REQUIRED ACTION
Among the lines below, count those with "agent". Give the total alone.

[Stored dataset items]
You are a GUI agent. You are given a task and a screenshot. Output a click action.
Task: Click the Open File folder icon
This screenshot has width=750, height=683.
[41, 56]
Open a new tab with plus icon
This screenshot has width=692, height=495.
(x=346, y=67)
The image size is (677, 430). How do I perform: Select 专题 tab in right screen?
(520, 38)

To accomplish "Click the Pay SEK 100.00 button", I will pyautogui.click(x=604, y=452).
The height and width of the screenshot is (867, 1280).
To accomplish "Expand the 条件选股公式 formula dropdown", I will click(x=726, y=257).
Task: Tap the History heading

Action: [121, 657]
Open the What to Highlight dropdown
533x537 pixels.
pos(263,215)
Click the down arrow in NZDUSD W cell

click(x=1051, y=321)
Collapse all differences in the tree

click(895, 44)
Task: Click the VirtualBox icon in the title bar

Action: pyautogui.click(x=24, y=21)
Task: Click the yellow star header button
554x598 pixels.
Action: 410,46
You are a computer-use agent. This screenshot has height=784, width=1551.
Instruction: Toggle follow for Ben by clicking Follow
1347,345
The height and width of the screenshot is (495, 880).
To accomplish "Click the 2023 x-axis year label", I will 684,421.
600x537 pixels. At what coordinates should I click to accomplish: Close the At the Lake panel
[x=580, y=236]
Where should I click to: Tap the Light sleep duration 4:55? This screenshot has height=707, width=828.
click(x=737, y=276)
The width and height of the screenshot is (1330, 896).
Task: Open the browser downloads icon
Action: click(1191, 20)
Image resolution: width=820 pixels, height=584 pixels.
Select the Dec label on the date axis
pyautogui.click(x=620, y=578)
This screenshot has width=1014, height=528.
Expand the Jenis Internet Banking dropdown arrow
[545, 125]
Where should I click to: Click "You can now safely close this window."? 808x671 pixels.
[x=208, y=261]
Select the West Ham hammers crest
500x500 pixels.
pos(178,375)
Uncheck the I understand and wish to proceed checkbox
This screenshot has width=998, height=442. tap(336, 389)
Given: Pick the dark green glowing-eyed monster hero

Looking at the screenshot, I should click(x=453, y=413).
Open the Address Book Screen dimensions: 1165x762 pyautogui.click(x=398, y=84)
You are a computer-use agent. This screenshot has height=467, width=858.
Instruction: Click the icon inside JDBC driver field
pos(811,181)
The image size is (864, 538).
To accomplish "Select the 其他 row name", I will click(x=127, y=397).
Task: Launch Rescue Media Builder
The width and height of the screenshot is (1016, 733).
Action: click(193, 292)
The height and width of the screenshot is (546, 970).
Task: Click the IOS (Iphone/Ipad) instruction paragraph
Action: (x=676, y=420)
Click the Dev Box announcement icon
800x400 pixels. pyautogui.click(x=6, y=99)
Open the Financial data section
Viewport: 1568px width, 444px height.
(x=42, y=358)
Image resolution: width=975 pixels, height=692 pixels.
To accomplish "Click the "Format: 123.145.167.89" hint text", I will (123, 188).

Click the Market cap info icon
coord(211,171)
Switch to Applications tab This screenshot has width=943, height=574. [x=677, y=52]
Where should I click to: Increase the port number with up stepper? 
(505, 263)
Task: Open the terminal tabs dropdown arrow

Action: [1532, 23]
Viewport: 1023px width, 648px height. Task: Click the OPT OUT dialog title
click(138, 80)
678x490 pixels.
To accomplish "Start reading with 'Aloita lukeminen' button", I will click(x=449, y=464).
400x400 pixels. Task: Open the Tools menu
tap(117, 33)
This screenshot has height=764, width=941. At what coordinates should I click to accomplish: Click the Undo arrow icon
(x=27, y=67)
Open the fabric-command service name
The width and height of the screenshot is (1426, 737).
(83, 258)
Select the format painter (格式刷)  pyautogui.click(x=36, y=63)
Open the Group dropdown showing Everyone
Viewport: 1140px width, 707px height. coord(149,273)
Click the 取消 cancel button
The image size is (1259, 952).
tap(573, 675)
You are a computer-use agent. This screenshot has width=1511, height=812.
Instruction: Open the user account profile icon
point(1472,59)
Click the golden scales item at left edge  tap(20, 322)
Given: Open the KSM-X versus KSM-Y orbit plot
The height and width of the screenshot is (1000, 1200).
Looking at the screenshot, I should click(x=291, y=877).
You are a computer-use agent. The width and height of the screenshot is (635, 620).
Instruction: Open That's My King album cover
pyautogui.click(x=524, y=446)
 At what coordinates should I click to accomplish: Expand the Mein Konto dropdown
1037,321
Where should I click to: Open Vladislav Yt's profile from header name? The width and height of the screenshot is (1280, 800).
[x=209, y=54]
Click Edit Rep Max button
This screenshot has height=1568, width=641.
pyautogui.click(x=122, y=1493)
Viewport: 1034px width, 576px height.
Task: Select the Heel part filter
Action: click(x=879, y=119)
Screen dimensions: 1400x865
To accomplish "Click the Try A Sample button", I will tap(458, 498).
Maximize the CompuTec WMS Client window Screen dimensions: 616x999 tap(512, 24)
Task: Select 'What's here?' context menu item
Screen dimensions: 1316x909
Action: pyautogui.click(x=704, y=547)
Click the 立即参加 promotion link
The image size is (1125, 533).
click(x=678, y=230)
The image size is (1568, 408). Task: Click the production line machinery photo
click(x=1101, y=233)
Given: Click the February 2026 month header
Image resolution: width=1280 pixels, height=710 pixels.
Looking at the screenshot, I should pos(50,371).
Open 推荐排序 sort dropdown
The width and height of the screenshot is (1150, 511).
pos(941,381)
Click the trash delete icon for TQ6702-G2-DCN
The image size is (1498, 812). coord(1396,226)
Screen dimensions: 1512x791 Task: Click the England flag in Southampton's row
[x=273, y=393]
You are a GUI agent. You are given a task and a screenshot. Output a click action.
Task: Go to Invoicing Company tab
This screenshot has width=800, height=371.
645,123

RESPONSE TO THE EXERCISE
6